Bijoy TV
- Country: Bangladesh
- Broadcast area: Nationwide
- Headquarters: Banglamotor, Dhaka

Programming
- Picture format: 1080i HDTV (downscaled to 16:9 576i for SDTV sets)

Ownership
- Owner: Bijoy TV Limited

History
- Launched: 16 December 2011; 14 years ago
- Founder: A. B. M. Mohiuddin Chowdhury

Links
- Website: bijoy.tv

= Bijoy TV =

Bangladeshi satellite TV channel

Bijoy TV (বিজয় টিভি; lit. 'Victory TV', in reference to Victory Day) is a Bangladeshi Bengali-language privately owned satellite and cable television channel based in Banglamotor, Dhaka. This channel was established by former mayor of Chittagong A. B. M. Mohiuddin Chowdhury. Former Deputy Minister of Education Mohibul Hasan Chowdhury is one of the shareholders and the former managing director of Bijoy TV.

== History ==
Being the first private television channel from Chittagong, Bijoy TV originally began test broadcasts on 16 December 2006, being inaugurated by the mayor of Chittagong A. B. M. Mohiuddin Chowdhury in a ceremony held at the Theatre Institute Chattagram auditorium. It was aimed to put up the potentialities of the port city before the rest of the world. It was later shut down on 15 March 2007 after order from the caretaker government, accusing the channel of broadcasting without permission and a no-objection certificate. Prior to its closure, a show-cause notice was issued on the Chittagong City Corporation on 8 March.

A case against Bijoy TV was later filed on 27 May 2007 by the Anti-Corruption Commission, accusing five individuals, including the mayor, of embezzling BDT 1.4 crore from funds. Chowdhury was also alleged to not float any tender for the television channel. A charge sheet was then filed against Chowdhury, chief engineer Mokhter Alam, and CEO Imtiaz Hossain, on 22 November.
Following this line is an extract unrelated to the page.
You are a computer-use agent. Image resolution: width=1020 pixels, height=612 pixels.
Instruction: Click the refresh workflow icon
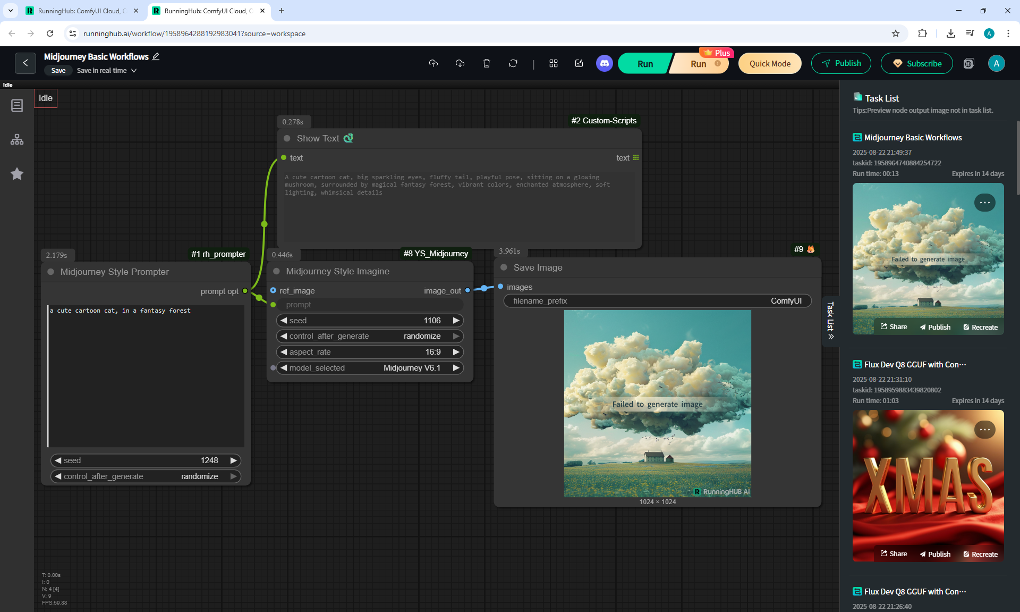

Later, in June 2009, Mohiuddin announced the relaunch of Bijoy TV after being released on bail on 8 October 2008. It was then granted a broadcasting license by the Bangladesh Telecommunication Regulatory Commission alongside several other privately owned Bangladeshi television channels on 20 October 2009. The channel has started broadcasting regularly since 16 December 2011.

In July 2017, Bijoy TV, along with four other television channels in Bangladesh, signed an agreement with UNICEF to air children's programming for one minute. On 19 May 2019, Bijoy TV, along with five other channels, began broadcasting via the Bangabandhu-1 satellite after signing an agreement with BSCL. Bijoy TV unveiled a new logo on 31 May 2019. Due to massive vandalism against eight television channels occurred on 5 August 2024 during anti-government protests in Bangladesh, Bijoy TV was one of the channels to go off the air temporarily. Despite this, the channel was shown to gain ratings during its closure due to the faulty TRP system of Bangladesh Satellite Company Limited at the time.